News - April 6, 2011

Town Council ran afoul of open-meeting law, CNPA attorney says

Editor"s note: In an earlier version of this story, the Almanac incorrectly reported that former councilman Richard Merk ascribed the council's skittishness regarding below-market-rate housing to learning, 18 months ago, that Windmill School was interested in purchasing the property at 900 Portola Road, formerly Al's Nursery. In a subsequent interview, Mr. Merk did not back away from his opinion about the council's skittishness, but said that to his recollection, the council did not specifically discuss BMR housing in connection with Windmill School's interest in the nursery. By Dave Boyce The Portola Valley Town Council may have jumped into a briar patch on March 23. The council voted unanimously to adjourn to an urgent closed session at the end of its regular meeting so as to discuss 900 Portola Road, the former site of Al's Nursery that was sold recently.

Jim Ewert, legal counsel for the California Newspaper Publishers Association, told the Almanac that the council's actions appear to not have comported with the state's open-meeting law, the Ralph M. Brown Act.

By law, legislative bodies are allowed to go into closed session to discuss negotiations for the purchase, sale, exchange or lease of real property. As with meetings in open session, the public must be notified of the meeting's time and purpose 72 hours in advance.

To call an urgent closed session without advance notice, the regulations are much more restrictive. "An emergency closed session is very, very, very rare because the circumstances under which (it) can be held are so narrow and specific," Mr. Ewert told the Almanac.
=-=-=-=-=
__Problem to solve__
Revise the Town Council story from "By law, legislative" up to and including "hours in advance.", putting "three days" in place of "72 hours". The listing after this comes from a separate source, unrelated to the Town Council story.

__Recorded data__
=-=-=-=-=
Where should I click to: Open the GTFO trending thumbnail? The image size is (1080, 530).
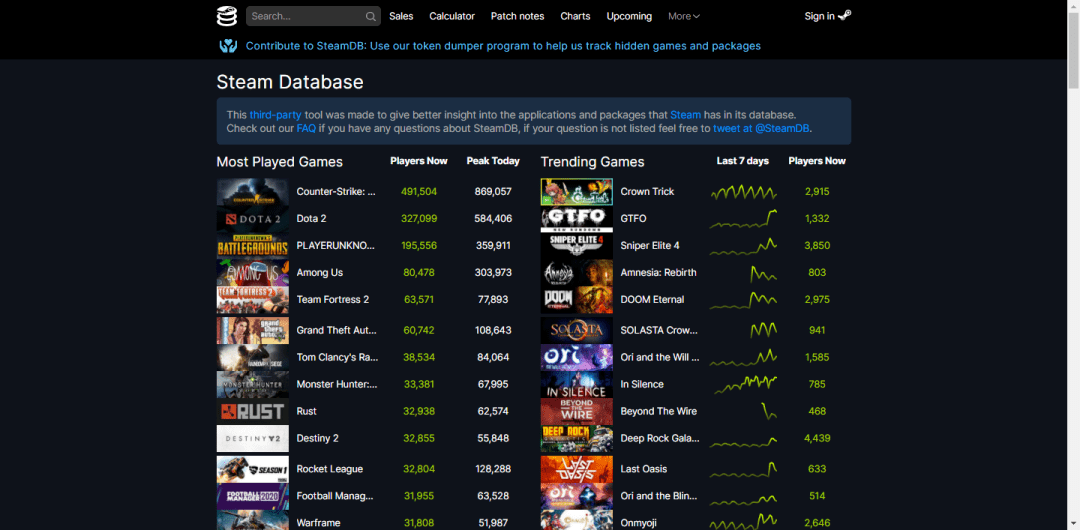pos(576,218)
=-=-=-=-=
__Written solution__
By law, legislative bodies are allowed to go into closed session to discuss negotiations for the purchase, sale, exchange or lease of real property. As with meetings in open session, the public must be notified of the meeting's time and purpose three days in advance.